LG K22
- Brand: LG
- Manufacturer: LG Group
- Type: Smartphone
- Series: LG K
- First released: September 12, 2020
- Availability by region: Brazil: September 29, 2020
- Predecessor: LG K20
- Related: LG K92 LG K62 LG K42
- Compatible networks: GSM, 3G, 4G (LTE)
- Form factor: Monoblock
- Dimensions: 155.7 mm H 75.4 mm W 8.4 mm T
- Weight: 169.5 g (6.0 oz)
- Operating system: Initial: Android 10 + LG UX 9 Current: Android 12 + LG UX
- CPU: Qualcomm Snapdragon 215, 4 cores (28 nm), (4x1.3 GHz Cortex-A53)
- GPU: Adreno 308
- Memory: 2/3 GB
- Storage: 32/64 GB
- Removable storage: microSDXC
- Battery: Non-removable, Li-Po 3000 mAh
- Rear camera: 13 MP, (27 mm, wide-angle, 1/5.0", 1.12 μm) + 2 MP, (macro) LED flash, HDR Video: 1080p@30fps;
- Front camera: 5 MP (f/5.5, 24 mm, wide-angle. 1/5.0", 1.12 μm) Video: 1080p@30fps
- Display: IPS LCD, 6.2", 720 x 1520 (720p), 19:9, 271 ppi
- Connectivity: Wi-Fi 802.11 b/g/n/ Bluetooth (5.0, A2DP, LE) GPS GLONASS microUSB
- Data inputs: Multi-touch sensor
- Other: Accelerometer proximity sensor light sensor digital compass

= LG K22 =

2020 smartphone by LG

The LG K22 is an Android smartphone manufactured by LG Electronics, part of the 6th generation of the LG K series. It was announced on September 12, 2020, and released on September 29 in Brazil.
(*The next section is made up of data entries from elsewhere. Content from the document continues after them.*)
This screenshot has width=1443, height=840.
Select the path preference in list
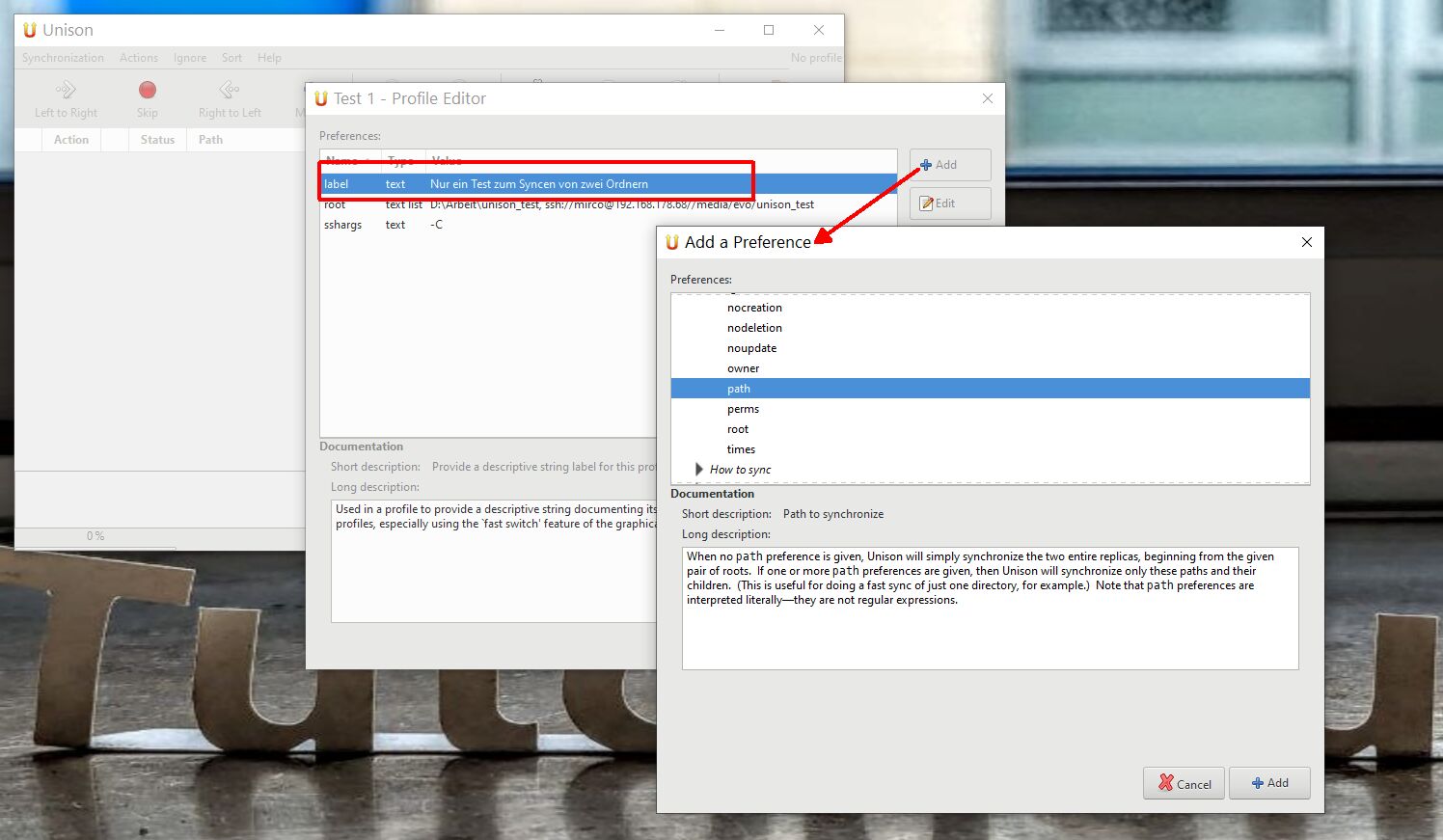click(739, 389)
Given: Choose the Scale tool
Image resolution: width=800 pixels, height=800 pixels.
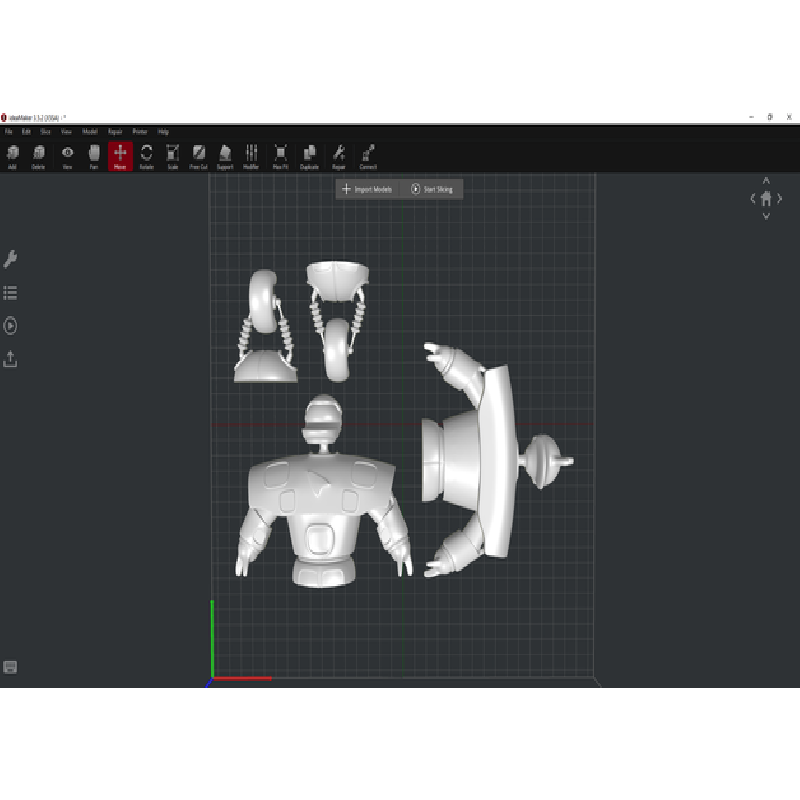Looking at the screenshot, I should [x=173, y=155].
== Phone characteristics & specifications ==

=== Appearance ===
In the K22, the body is made of non-removable matte plastic. The display occupies 81.7% of the front area, and there is a notch for the front-facing camera. On the right side, there is a power button and volume control buttons, and on the left, there is a special button that activates Google Assistant and a tray for SIM card and memory card. At the bottom, there is a microUSB 2.0 charging port and a microphone. The main camera is located on the rear panel, at the top left corner, in the form of a vertical strip. In the block, in addition to the camera, there is an LED flash. Also, at the bottom of the rear panel, there is a speaker. At the top of the phone, there is a 3.5 mm audio jack.

The LG K22 was sold in 2 colors: Blue (blue) and Titan (titanium gray).

=== Hardware specifications ===
The device was powered by a 28 nanometer Qualcomm Snapdragon 215 central processing unit and an Adreno 308 graphics processing unit. The phone could have either 3 GB of RAM and 64 GB of internal storage, or a version with 2 GB of RAM and 32 GB of internal storage, but in both cases, MicroSD card is supported. The display is IPS LCD 6.2 inches (95.9 mm) with an aspect ratio of 19:9, and 720p resolution. The battery is lithium polymer at 3000 mAh, charged via microUSB.

==== Camera ====
A dual camera is used on the rear panel, consisting of a wide-angle 13 MP sensor and a 2 MP sensor for macro shooting. The front camera has a wide-angle module of 5 MP, and records video like the main camera, in 1080p 30fps resolution.

=== Software ===
The LG K22 was shipped with Android 10 (Queen Cake), but unlike other smartphones of the company, without its own LG UX shell.